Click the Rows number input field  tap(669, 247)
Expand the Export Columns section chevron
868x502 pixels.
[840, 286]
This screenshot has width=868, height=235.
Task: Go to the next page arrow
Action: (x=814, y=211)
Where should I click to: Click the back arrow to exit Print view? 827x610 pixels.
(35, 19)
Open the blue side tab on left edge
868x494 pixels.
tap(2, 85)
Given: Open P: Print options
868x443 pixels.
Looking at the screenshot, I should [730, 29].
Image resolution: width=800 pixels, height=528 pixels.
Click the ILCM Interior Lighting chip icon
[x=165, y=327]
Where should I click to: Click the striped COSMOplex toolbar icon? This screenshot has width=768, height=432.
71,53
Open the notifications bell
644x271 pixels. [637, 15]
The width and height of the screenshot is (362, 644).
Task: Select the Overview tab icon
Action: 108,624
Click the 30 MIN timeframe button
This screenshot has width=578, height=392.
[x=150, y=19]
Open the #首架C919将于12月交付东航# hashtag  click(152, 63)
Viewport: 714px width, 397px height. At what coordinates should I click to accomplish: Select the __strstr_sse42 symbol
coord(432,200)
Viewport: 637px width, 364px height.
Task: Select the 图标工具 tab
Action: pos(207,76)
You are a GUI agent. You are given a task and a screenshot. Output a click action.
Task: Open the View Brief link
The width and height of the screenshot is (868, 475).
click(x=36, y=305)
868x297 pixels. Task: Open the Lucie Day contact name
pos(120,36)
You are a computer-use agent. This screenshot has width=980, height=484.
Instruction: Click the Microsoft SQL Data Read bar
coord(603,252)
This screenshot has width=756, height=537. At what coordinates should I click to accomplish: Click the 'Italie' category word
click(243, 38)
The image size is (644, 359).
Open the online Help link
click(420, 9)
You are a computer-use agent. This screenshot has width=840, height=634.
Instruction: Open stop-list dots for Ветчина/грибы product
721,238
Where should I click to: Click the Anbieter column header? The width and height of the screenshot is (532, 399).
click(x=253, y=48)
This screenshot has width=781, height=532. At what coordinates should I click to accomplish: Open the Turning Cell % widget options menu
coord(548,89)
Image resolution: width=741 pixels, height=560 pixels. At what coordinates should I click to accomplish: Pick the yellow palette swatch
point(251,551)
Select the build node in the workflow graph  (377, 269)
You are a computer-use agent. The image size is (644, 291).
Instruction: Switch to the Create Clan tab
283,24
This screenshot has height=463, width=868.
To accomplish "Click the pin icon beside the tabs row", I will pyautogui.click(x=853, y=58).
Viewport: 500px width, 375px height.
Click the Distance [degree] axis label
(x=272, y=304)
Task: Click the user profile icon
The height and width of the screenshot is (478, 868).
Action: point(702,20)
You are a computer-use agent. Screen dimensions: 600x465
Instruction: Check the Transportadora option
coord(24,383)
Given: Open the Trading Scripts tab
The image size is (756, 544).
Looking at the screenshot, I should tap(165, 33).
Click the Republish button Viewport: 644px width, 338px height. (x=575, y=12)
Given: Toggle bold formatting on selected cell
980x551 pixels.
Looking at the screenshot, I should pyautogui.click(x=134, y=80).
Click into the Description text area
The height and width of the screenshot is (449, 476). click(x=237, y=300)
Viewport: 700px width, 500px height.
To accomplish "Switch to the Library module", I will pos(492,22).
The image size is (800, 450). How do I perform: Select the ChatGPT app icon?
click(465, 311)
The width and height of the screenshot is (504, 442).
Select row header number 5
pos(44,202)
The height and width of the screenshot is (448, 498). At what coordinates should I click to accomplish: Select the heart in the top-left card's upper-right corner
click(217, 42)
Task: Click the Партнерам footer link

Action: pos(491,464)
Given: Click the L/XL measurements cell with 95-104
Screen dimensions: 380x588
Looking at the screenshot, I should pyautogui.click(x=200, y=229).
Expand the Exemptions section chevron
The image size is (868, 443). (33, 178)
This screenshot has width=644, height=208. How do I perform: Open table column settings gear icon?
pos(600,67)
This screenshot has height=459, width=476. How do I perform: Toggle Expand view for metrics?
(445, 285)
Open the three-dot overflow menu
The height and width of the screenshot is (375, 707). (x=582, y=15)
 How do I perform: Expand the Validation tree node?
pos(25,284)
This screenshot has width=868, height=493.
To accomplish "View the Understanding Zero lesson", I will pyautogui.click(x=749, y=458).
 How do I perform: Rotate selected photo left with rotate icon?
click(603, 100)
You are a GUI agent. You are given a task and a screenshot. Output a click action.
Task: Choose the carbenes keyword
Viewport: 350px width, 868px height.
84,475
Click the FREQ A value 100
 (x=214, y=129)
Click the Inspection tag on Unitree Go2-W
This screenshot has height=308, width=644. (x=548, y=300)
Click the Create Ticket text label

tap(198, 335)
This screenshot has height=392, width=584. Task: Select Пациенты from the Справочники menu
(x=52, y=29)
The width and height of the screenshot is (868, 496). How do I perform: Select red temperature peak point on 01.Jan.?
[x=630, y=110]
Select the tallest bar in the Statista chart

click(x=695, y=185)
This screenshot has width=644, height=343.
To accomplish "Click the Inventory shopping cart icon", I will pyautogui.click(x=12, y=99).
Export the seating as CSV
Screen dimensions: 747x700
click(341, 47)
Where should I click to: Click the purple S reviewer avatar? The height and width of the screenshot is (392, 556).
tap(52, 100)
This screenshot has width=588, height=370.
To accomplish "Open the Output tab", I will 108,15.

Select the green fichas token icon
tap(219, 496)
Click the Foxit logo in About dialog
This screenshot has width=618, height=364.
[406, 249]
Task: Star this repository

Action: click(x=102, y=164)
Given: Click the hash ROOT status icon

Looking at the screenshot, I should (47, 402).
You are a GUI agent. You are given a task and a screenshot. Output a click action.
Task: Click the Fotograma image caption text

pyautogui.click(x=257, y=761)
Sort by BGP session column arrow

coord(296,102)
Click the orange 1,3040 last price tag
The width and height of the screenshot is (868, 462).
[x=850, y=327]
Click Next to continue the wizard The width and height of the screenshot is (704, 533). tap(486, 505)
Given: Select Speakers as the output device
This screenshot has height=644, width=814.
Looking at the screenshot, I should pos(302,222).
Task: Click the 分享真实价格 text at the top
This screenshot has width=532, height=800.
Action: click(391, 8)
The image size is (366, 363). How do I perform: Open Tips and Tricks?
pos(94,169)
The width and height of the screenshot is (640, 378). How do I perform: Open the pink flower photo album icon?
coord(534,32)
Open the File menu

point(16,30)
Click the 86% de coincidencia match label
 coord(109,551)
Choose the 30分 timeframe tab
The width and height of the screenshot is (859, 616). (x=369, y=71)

# # #

When a line in the listing above holds the word "computer", copy it.

#### [Task solution]
You are a computer-use agent. This screenshot has width=980, height=484.
You are a computer-use agent. This screenshot has width=840, height=634.
You are a computer-use agent. The image size is (644, 291).
You are a computer-use agent. Screen dimensions: 600x465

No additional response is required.